SUDBURY, ON — Thousands in the Sudbury community want Health Sciences North (HSN) to rescind its contract with a laundry in Southern Ontario, for hospital laundry workers not to lose their jobs and for the MPP to “visibly care” and do something, anything at all to keep the work local.

 

“Why aren’t HSN and the MPP listening to any of us? Why don’t they care about the well-being of families and local economy? That’s what a lot of people in Sudbury want to know. We hear it everywhere, why don’t they care enough to nix this new contract with a Hamilton laundry and keep the work here,” says Gisele Dawson president of Canadian Union of Public Employees (CUPE) 2841 representing 36 unionized staff at Sudbury Hospital Services (SHS).

 

The hospital laundry workers were advised recently trucks will be leaving the SHS plant with their last load of clean linens to HSN, on Saturday, March 25, 2017 sometime after 12:00 noon. A community rally will begin at 11:30 a.m. on Saturday at SHS, 363 York Street.

 

Documents obtained through a Freedom of Information request point to an irregular bidding process that seems to have only assessed one bid from a hospital laundry outside of Hamilton. This week CUPE’s Ontario Council of Hospital Unions (OCHU) called on Ontario’s health minister to review what it sees as a “corrupted bidding process.”

 

HSN appears to have only consulted with Mohawk Shared Services of Hamilton in choosing it over Sudbury Hospital Services, says OCHU secretary-treasurer Sharon Richer. “It appears as though the Mohawk group had insider information and normal channels weren’t followed and we don’t believe there were other bidders. We want the health minister to halt this process and investigate the bid-tender process,” she says.

HSN has insinuated that it is under pressure by the province to cut costs and is taking its hospital laundry business out of Sudbury, to get a cheaper price for the service. But an economic impact assessment done by the City of Greater Sudbury found that Sudbury’s local economy would lose $6.5 million a year as a result of HSN shipping its hospital laundry elsewhere.
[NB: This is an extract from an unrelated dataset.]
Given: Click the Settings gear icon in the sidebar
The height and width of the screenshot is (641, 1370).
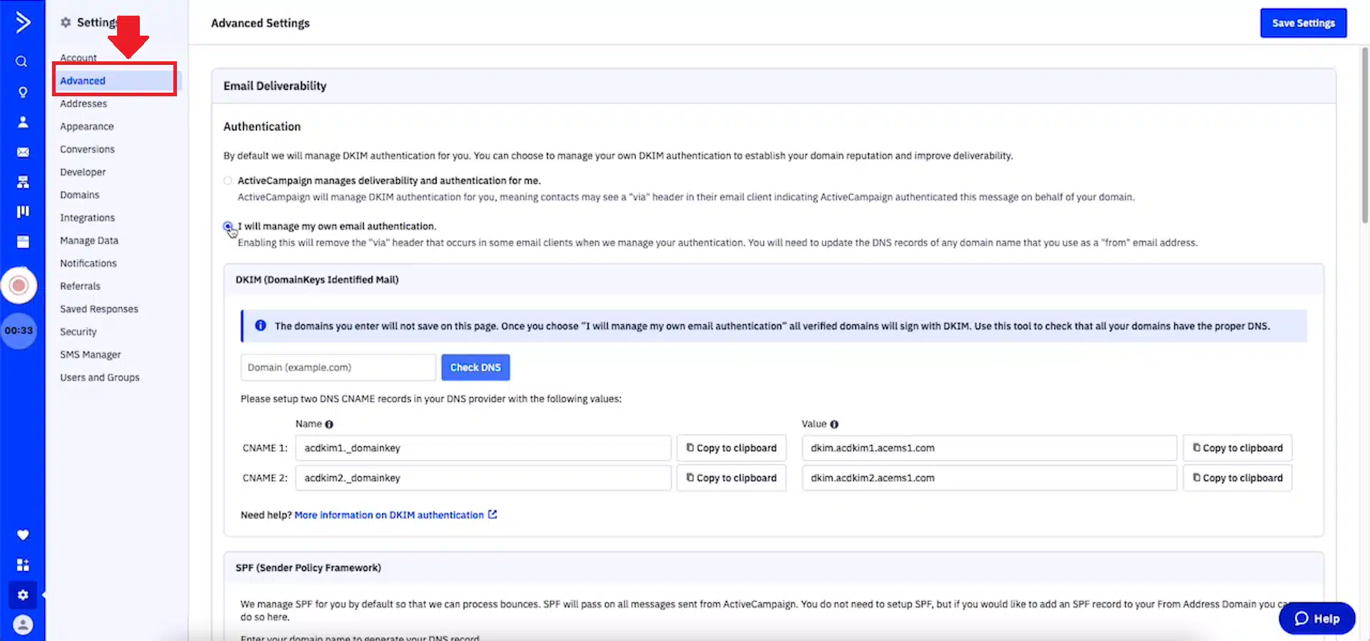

“It’s a sad day for us. Also, it’s a very sad day for our whole community. What does it say about the MPP whose government is responsible for forcing hospitals to merge services into bigger providers in southern Ontario? It’s a provincial policy that turns its back on local businesses. In the case of SHS its been operating for nearly half a century. What about HSN? It technically owns the hospital laundry. Where is the loyalty to the local economy and to the workers losing jobs from the hospital when they send work down the highway? Surely they feel responsible,” says Dawson.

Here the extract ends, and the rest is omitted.